DURHAM, N.H. — Noted civil rights scholar Harvard Sitkoff, a professor
of history at the University of New Hampshire, has authored a new biography
on Martin Luther King Jr. that has been called the finest brief biography of
the civil rights leader.
"King: Pilgrimage to the Mountaintop" was published Jan. 3, 2008,
by Hill
and Wang. Columbia University's Eric Foner says, "Drawing on his expertise in
the history of the Civil Rights Movement, Harvard Sitkoff has produced the finest
brief biography of Martin Luther King Jr."
It is a book, according to Sitkoff, that he was destined to write.
"Martin Luther King Jr. certainly had a far greater impact on my life than
any other public figure, and there is no one I more admired than King.
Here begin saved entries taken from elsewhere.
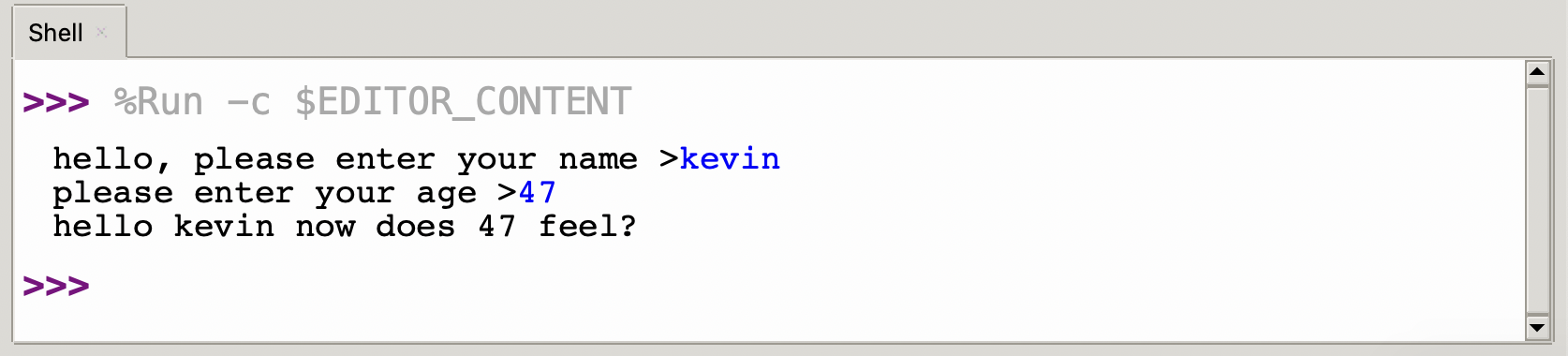Click the 'please enter your name' prompt text
Image resolution: width=1568 pixels, height=356 pixels.
pos(416,159)
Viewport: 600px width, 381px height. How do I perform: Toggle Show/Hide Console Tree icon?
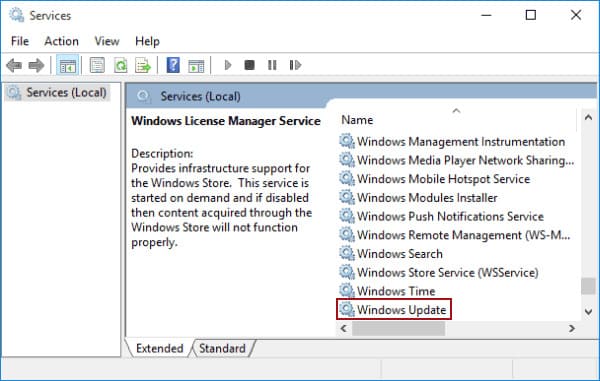coord(68,65)
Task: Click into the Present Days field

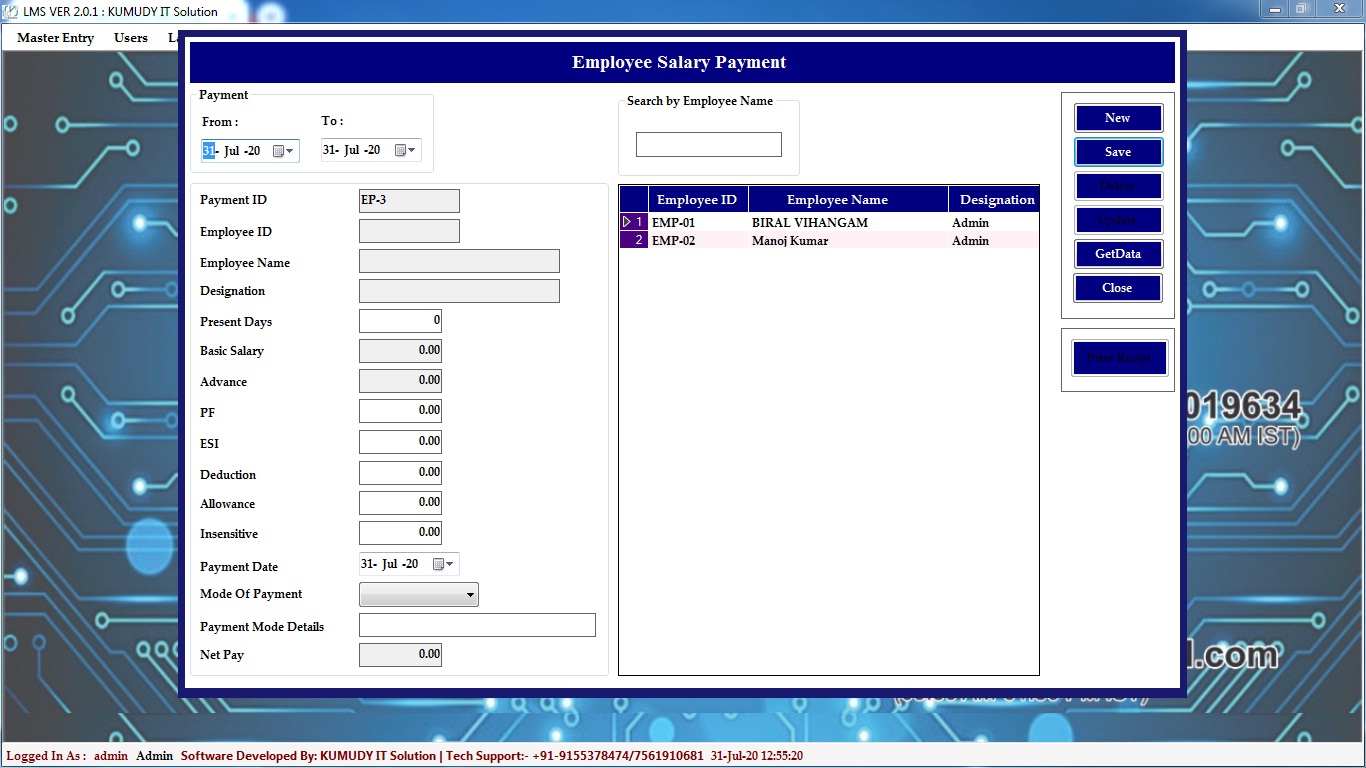Action: (x=400, y=321)
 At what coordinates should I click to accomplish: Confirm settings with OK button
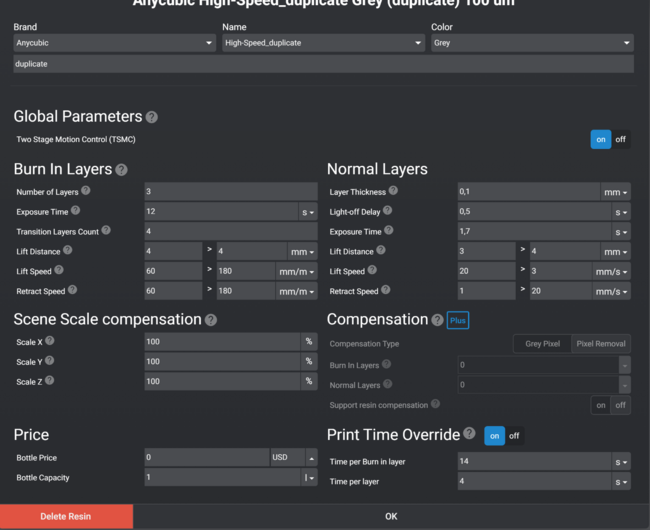(391, 516)
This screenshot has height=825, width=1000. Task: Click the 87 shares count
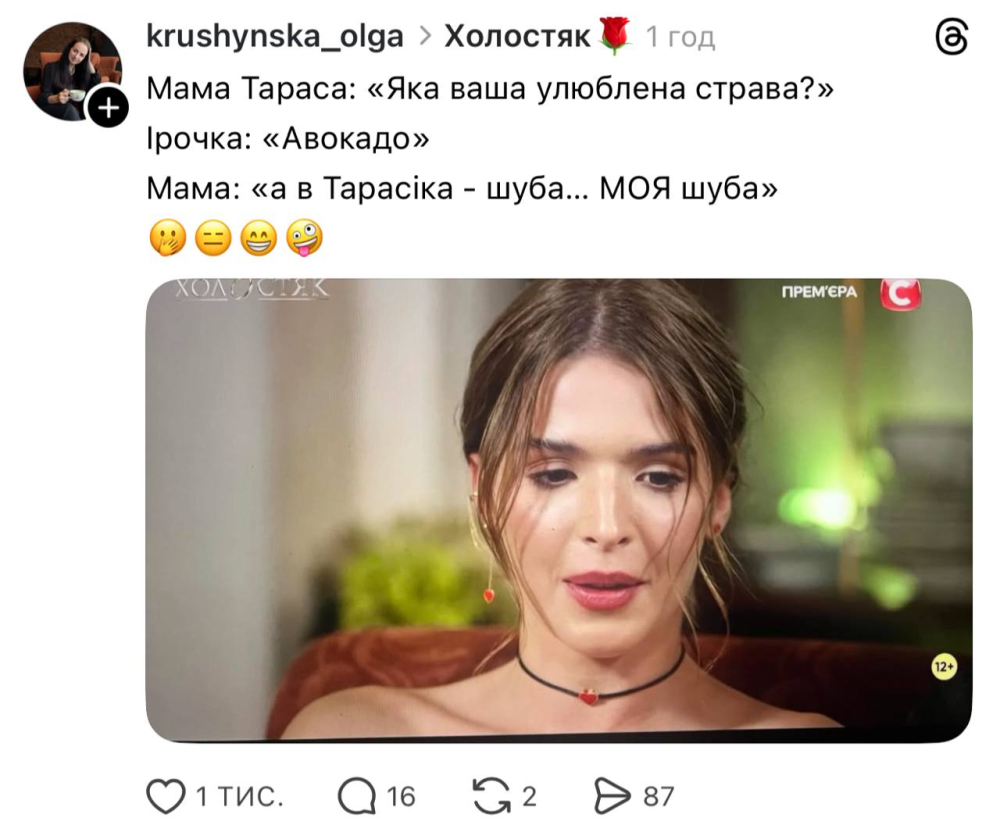coord(659,797)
I well
remember the excitement I felt as a boy reading accounts of the Montgomery Bus
Boycott. Because of that, I got involved in the movement as a college student,
and then went South briefly to march and picket and take part in the movement,"
Sitkoff
says.
"As a young adult, nothing exhilarated me more than King saying hello to me and
shaking my hand at a civil rights demonstration in Virginia in 1962. And I'll
never forget the extraordinary jumble of emotions and thoughts that went through
me as I stood in the rain on an Atlanta street as his casket went by," he says.
Unlike many notable, yet lengthy books about King, the 234-page "King: Pilgrimage
to the Mountaintop" is written for readers looking for a relatively short book
about the civil rights leader.
"
I wanted to bring King alive for today's reading public, especially for those
who never knew him. I wanted to breathe life back into the real, the true, King
-- not the distorted King of myth, still amiably dreaming of a colorblind society
and of little else -- but, rather, the King that the FBI accused of being "the
most dangerous Negro in the country," the King who had become a pariah to
most of those in power, the King no longer admired by the great majority of his
countrymen
at the time of his assassination," Sitkoff says.
In "King: Pilgrimage to the Mountaintop," readers will learn about
King's
criticism of American capitalism and his demands to end economic injustice. They
will discover
how King identified with nonwhite struggles worldwide against colonialism and
imperialism, and why he opposed the Vietnam War before it was acceptable to do
so. And they will understand why King supported striking Memphis sanitation workers
and why he wanted to lead the nation's poorest citizens, regardless of race,
in a nonviolent assault on Washington until the nation and its government paid
heed to their plight.
One of the biography's major themes is the centrality of King's religion to his
political and social activism. At heart, he identified himself as a Baptist preacher,
according to Sitkoff, and the keys to his greatness -- his courage, his oratorical
skill, his moral vision -- were rooted in the African American Christian folk
religion.
The book, however, does not gloss over King's flaws and weaknesses. "King
was a very fallible human being, not a saint. As a leader, he failed as often
as
he succeeded," Sitkoff says.
The biography also emphasizes that King and the Civil Rights Movement were not
synonymous -- much of what happened in the movement was neither initiated nor
led by King.
"And yet, it is necessary to understand King's critical role in the movement.
He was its preeminent spokesperson, leader, and symbol. Accordingly, although
on the stage of public affairs for barely a decade and never holding public office,
King shaped more sweeping changes in habits of thought and action than any other
figure of his century," Sitkoff says.